In 2007, the OSU Extension Service and Educational Outreach, which includes Ecampus, PACE and EESC, joined forces and created the Division of University Outreach and Engagement. Provost Sabah Randhawa wanted to know what new initiatives are taking place as a result of the reorganization. After compiling a survey of 36 county Extension offices, Vice Provost Scott Reed reports on new initiatives in April’s First Monday Video. Hint: Extension offices are proctoring online exams, have established new community partnerships and programs, and are directing thousands of inquiring parents and students to OSU resources, filling the pipeline for new OSU Beavers. There’s more, too, but you’ll have to watch the video
Tell Scott what Extension innovations you see in the “Leave a Reply” section below. He looks forward to reading your comments.
The Division of Outreach and Engagement is playing the pivotal role in offering a free online permaculture design course. The development of the MOOC (Massive Open Online Course) is a joint effort of Open Oregon State, Professional and Continuing Education (PACE), Ecampus and Extension and Experiment Station Communications (EESC). Very exciting!
So exciting, in fact, that more than 6,000 people already have registered for the four-week course (myself included). You are invited to register, as are your friends, family and community.
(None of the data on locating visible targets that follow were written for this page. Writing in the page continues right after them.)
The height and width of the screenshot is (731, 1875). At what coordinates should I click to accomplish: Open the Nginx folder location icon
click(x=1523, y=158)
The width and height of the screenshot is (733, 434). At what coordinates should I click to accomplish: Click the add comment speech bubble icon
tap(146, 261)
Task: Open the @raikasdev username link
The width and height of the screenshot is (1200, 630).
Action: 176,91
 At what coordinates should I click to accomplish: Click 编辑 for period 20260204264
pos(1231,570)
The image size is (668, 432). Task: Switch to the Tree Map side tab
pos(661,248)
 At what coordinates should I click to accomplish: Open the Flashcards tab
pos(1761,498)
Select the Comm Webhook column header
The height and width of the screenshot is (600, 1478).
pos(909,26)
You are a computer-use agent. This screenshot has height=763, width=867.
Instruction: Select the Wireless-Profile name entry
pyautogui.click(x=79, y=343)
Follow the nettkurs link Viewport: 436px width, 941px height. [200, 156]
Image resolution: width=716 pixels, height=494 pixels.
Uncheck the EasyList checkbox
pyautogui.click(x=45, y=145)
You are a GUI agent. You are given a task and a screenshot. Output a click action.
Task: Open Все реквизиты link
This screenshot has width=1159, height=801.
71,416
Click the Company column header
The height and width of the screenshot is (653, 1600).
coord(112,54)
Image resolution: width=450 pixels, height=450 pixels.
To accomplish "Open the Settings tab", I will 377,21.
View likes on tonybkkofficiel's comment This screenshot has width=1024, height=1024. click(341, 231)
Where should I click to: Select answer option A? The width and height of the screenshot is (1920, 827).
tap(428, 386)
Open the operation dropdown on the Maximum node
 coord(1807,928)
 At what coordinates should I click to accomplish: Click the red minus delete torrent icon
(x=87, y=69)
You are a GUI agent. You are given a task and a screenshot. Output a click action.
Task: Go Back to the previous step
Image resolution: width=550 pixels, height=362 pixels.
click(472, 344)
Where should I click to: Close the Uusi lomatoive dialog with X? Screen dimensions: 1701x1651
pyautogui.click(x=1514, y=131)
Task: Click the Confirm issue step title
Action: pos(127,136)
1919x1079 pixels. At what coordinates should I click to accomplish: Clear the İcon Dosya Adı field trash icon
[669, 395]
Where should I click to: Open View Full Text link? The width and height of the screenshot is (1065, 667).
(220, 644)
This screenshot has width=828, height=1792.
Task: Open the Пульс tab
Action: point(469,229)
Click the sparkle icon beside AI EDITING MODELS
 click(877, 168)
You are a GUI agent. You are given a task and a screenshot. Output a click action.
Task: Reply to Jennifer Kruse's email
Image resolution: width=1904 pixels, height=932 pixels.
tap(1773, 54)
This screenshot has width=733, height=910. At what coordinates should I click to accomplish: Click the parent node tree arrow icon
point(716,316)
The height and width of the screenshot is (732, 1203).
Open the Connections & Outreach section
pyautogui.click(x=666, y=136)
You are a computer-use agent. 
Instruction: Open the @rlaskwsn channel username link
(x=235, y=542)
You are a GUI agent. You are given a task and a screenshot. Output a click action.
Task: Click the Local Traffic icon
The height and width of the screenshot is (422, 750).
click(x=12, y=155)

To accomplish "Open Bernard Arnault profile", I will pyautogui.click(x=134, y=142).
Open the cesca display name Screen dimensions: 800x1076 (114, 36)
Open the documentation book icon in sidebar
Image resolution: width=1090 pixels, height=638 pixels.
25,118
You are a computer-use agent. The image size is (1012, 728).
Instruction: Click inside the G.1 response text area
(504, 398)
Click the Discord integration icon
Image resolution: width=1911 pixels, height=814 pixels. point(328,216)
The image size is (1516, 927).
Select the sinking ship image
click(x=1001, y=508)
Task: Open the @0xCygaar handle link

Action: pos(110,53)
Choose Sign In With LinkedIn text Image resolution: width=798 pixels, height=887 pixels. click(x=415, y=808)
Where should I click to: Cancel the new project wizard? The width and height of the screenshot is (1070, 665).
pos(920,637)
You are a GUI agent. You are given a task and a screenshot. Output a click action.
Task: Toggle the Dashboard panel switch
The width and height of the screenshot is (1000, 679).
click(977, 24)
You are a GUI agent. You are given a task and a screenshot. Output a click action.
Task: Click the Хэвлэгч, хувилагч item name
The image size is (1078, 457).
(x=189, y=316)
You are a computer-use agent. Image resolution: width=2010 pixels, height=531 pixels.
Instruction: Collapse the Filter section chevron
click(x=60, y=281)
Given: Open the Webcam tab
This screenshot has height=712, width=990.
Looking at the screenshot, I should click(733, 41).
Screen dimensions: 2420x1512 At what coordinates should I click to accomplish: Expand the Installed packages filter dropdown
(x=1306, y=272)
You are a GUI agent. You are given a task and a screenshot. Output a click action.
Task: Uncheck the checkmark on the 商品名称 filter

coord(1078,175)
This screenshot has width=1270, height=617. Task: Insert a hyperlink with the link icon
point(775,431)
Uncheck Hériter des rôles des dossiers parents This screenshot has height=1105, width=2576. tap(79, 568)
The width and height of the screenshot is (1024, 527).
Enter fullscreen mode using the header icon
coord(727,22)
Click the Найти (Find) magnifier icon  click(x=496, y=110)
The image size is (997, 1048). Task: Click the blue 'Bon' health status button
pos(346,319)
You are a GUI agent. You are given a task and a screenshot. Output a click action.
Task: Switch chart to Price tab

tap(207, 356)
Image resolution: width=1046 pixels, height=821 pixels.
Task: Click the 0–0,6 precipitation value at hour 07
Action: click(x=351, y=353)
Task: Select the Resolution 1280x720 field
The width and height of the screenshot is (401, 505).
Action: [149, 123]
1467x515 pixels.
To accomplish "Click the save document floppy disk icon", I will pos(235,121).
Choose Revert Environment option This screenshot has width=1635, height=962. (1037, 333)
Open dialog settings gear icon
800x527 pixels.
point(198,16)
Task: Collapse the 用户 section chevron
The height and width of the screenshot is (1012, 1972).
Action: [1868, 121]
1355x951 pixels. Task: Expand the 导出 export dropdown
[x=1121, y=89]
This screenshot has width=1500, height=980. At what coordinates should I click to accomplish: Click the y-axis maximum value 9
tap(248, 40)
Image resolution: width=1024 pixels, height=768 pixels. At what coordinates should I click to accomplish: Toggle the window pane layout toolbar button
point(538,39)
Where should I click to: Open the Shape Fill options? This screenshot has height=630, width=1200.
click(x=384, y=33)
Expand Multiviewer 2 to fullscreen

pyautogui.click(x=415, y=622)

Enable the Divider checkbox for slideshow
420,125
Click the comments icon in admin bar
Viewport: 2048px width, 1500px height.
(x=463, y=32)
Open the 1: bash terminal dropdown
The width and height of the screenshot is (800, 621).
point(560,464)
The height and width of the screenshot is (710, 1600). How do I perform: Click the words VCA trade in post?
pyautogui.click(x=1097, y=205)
Help spread the word. Registration is open now through May 1, and the course is May 2 through May 30.
Intro to Permaculture, is a public education project that will enable students worldwide to learn about and design sustainable landscapes and ecosystems in a highly interactive way. The course is designed to benefit everyone regardless of learning style, time commitments, or available technology. Expect to spend between two to four hours each week on coursework.
The course isn’t teaching specific techniques as much as a system and process of design.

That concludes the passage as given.